[Dataset entries]
══════════

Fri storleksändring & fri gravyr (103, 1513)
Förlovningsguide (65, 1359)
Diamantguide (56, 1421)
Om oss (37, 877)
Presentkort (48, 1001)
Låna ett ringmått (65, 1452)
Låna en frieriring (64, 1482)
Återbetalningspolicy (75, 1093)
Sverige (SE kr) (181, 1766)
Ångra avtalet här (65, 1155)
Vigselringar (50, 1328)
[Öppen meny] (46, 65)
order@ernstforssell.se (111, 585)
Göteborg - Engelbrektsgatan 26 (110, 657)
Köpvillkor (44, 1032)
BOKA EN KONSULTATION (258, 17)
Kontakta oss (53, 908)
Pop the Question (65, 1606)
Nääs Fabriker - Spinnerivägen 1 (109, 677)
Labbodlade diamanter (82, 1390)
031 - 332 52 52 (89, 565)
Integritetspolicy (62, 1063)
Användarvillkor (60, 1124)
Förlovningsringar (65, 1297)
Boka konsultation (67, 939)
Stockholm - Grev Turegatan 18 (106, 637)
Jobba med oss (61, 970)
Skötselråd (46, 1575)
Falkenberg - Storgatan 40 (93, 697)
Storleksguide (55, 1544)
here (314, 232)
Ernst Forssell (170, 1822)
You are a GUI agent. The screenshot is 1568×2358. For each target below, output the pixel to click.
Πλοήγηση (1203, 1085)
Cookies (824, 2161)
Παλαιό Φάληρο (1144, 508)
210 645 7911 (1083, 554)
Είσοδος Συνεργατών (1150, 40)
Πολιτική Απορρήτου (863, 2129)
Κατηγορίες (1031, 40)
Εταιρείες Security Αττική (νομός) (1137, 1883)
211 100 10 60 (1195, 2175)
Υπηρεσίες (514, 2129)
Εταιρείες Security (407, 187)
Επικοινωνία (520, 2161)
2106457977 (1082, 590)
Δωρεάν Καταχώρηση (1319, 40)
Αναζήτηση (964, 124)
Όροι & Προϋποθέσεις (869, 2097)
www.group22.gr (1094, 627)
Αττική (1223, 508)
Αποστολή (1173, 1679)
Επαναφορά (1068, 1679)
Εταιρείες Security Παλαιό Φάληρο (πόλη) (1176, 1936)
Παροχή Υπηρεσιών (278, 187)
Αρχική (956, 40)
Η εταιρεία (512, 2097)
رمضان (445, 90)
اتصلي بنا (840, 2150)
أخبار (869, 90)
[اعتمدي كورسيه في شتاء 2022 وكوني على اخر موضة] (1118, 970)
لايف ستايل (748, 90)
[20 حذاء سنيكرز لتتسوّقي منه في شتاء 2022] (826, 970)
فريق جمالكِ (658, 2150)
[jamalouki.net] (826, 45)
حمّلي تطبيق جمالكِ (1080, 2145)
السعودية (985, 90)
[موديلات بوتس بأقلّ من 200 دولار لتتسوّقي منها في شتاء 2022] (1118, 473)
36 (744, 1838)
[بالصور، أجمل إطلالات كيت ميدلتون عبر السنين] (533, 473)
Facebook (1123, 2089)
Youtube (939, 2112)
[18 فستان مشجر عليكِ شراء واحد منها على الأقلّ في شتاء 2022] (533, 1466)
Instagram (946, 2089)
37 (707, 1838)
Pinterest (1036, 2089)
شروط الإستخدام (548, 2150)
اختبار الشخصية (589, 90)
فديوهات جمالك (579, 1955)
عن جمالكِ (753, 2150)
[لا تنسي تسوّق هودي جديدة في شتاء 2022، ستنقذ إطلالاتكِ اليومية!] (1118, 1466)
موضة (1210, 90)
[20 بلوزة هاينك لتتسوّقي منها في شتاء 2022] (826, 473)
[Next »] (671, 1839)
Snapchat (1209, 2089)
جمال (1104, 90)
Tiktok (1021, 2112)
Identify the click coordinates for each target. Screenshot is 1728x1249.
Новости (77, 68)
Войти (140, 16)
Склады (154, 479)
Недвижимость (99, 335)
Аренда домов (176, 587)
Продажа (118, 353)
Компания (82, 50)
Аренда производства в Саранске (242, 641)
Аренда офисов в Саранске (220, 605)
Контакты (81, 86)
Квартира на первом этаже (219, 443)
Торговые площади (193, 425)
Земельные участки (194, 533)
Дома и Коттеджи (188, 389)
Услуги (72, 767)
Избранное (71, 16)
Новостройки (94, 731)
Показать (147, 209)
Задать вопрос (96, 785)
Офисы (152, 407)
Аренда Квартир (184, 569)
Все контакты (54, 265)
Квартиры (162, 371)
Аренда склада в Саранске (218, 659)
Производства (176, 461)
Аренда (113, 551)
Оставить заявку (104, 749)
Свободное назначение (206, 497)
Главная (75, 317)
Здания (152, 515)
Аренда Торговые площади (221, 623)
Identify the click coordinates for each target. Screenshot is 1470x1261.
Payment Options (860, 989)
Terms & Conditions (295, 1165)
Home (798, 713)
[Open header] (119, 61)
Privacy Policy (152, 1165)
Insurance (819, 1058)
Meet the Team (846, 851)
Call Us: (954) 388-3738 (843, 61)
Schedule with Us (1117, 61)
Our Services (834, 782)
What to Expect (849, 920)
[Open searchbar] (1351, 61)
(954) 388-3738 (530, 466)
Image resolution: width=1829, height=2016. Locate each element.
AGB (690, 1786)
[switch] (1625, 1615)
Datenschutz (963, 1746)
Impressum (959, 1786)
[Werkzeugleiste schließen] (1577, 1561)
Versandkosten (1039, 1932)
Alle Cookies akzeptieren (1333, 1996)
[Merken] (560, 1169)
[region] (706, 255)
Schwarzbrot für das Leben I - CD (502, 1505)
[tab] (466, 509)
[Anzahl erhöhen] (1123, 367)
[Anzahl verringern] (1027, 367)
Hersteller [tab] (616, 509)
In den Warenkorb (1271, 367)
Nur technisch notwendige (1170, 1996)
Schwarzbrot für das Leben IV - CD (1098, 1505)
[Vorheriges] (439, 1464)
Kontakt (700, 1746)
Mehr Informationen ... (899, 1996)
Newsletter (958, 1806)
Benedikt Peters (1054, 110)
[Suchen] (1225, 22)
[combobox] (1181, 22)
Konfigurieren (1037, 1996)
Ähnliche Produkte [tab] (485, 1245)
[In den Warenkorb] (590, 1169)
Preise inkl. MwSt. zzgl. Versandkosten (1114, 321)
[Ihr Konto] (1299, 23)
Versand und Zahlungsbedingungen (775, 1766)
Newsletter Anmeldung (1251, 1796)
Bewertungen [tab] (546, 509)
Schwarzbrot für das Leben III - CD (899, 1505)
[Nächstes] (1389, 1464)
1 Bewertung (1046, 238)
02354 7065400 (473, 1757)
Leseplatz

══════════

What you need to do: Set down only the lines above that fall between the line holding "Оставить заявку (104, 749)" and the line holding "Datenschutz (963, 1746)", inclusive, keeping each exact.

Answer to this exercise:
Оставить заявку (104, 749)
Свободное назначение (206, 497)
Главная (75, 317)
Здания (152, 515)
Аренда Торговые площади (221, 623)
Identify the click coordinates for each target. Screenshot is 1470x1261.
Payment Options (860, 989)
Terms & Conditions (295, 1165)
Home (798, 713)
[Open header] (119, 61)
Privacy Policy (152, 1165)
Insurance (819, 1058)
Meet the Team (846, 851)
Call Us: (954) 388-3738 (843, 61)
Schedule with Us (1117, 61)
Our Services (834, 782)
What to Expect (849, 920)
[Open searchbar] (1351, 61)
(954) 388-3738 (530, 466)
Image resolution: width=1829, height=2016. Locate each element.
AGB (690, 1786)
[switch] (1625, 1615)
Datenschutz (963, 1746)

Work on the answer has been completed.